Akash Choudhary

Personal information
- Full name: Akash Kumar Choudhary
- Born: 28 November 1999 (age 26)
- Source: ESPNcricinfo, 21 February 2019

= Akash Choudhary =

Indian cricketer (born 1999)

Akash Choudhary (born 28 November 1999) is an Indian cricketer who plays for Meghalaya in domestic competitions. He has appeared in formats including the Ranji Trophy and the Syed Mushtaq Ali Trophy, primarily as a right-arm medium-pace bowler. He holds the world record for fastest half-century, and the first and only player to hit consecutive eight sixes in first class cricket.

== Career ==
Choudhary made his Twenty20 debut for Meghalaya in the 2018–19 Syed Mushtaq Ali Trophy on 21 February 2019. He made his List A debut on 24 September 2019, for Meghalaya in the 2019–20 Vijay Hazare Trophy. He made his first-class debut on 9 December 2019, for Meghalaya in the 2019–20 Ranji Trophy.

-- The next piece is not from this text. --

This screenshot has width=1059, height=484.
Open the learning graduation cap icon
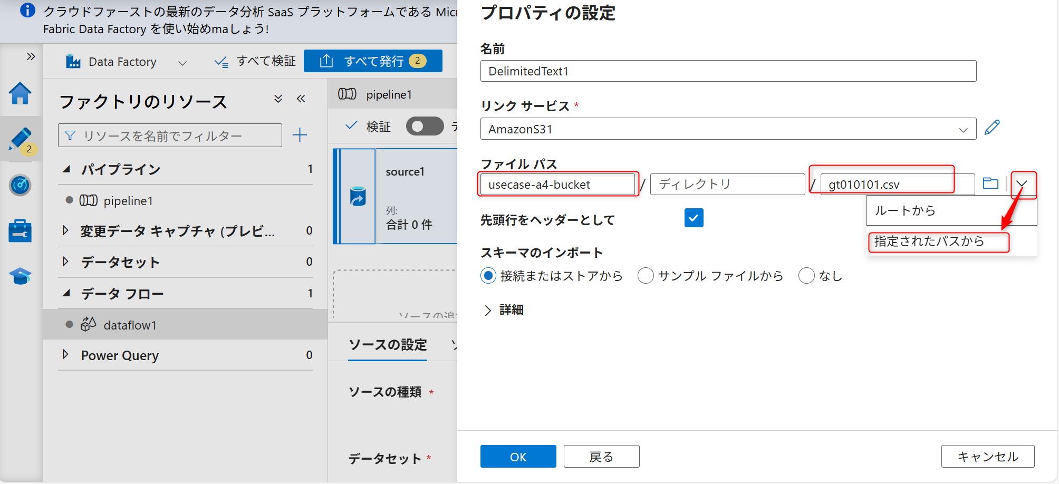(x=20, y=276)

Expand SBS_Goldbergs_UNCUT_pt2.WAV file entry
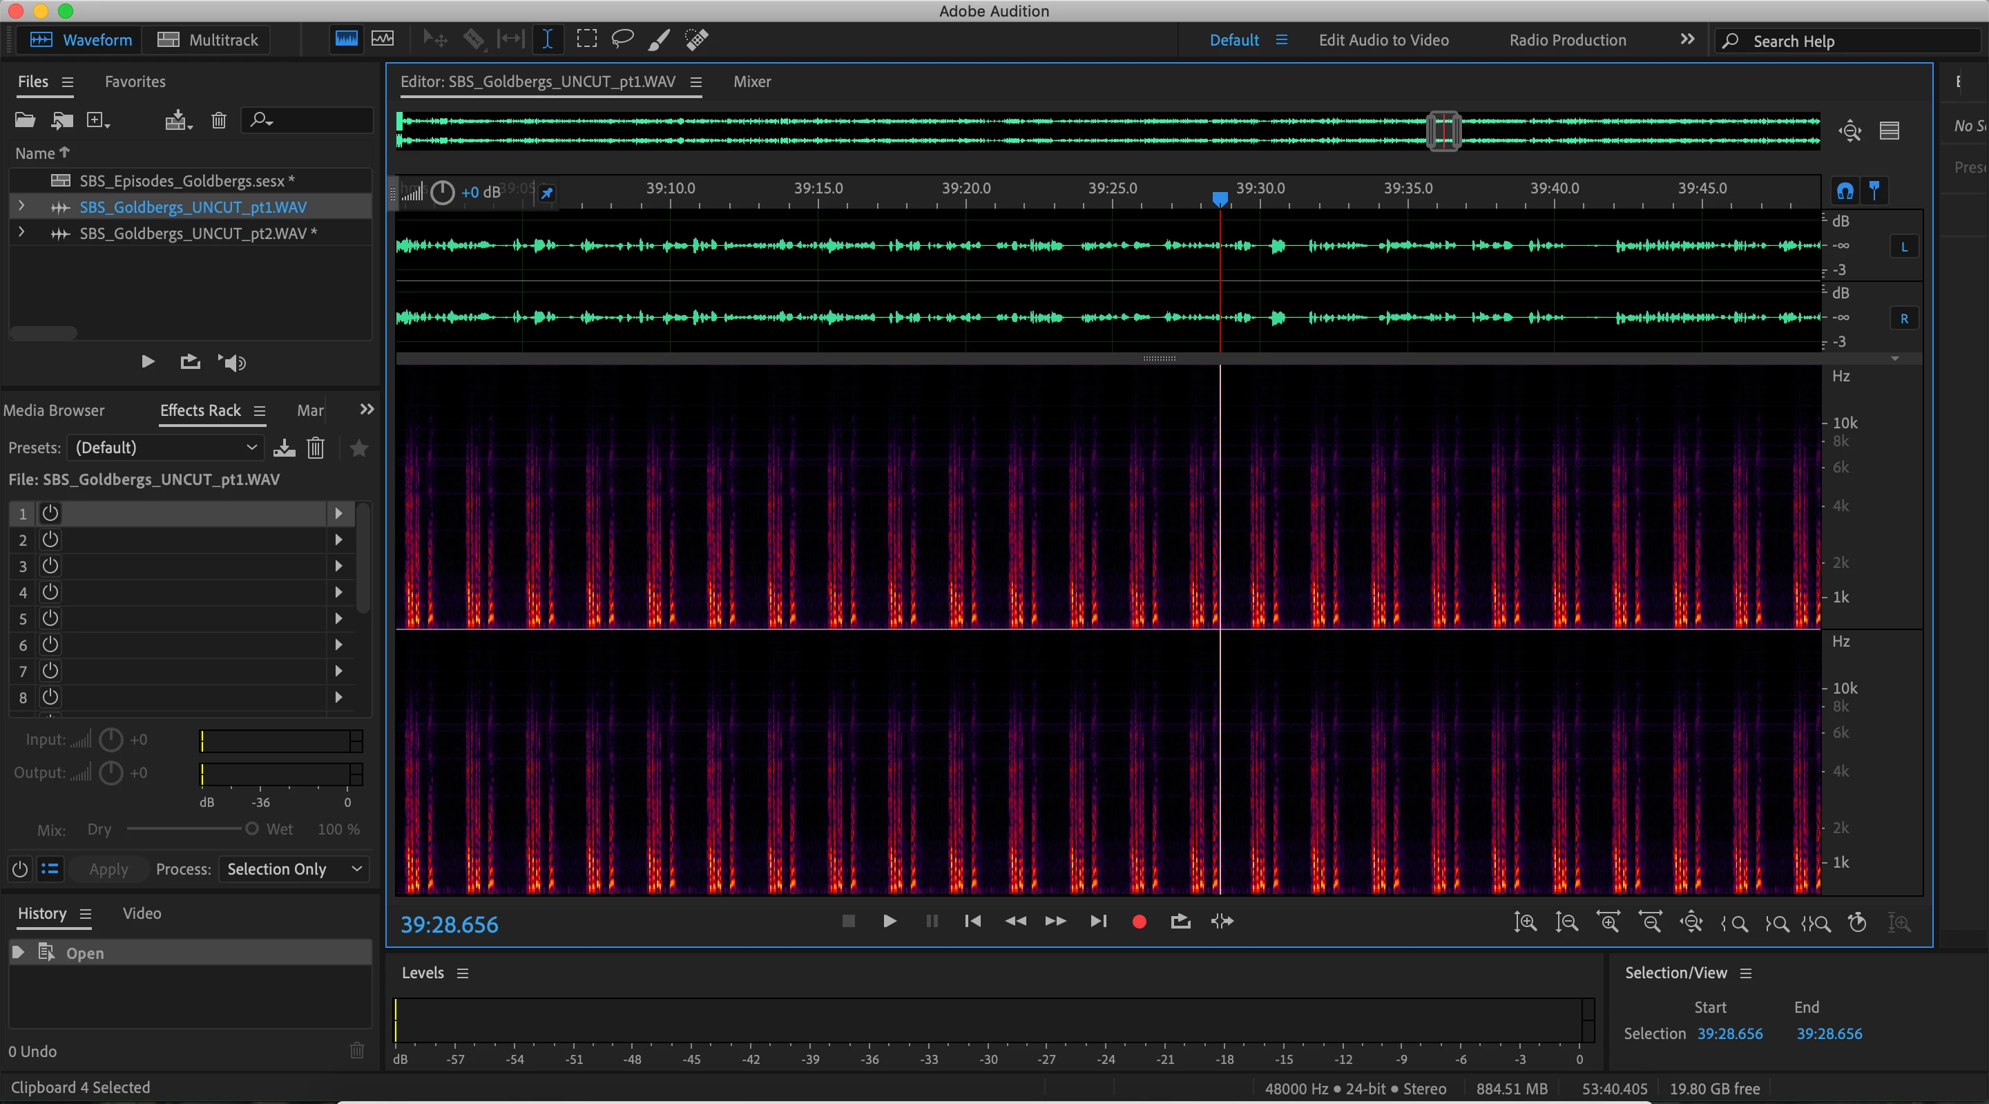coord(22,233)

In November 2025, during a Ranji Trophy Plate Group match between Meghalaya and Arunachal Pradesh in Surat, Choudhary scored a fastest half-century in the history of first-class cricket, with just 11 balls. Batting in the lower order during Meghalaya’s second innings, he hit eight consecutive sixes across two overs, including six sixes in one over.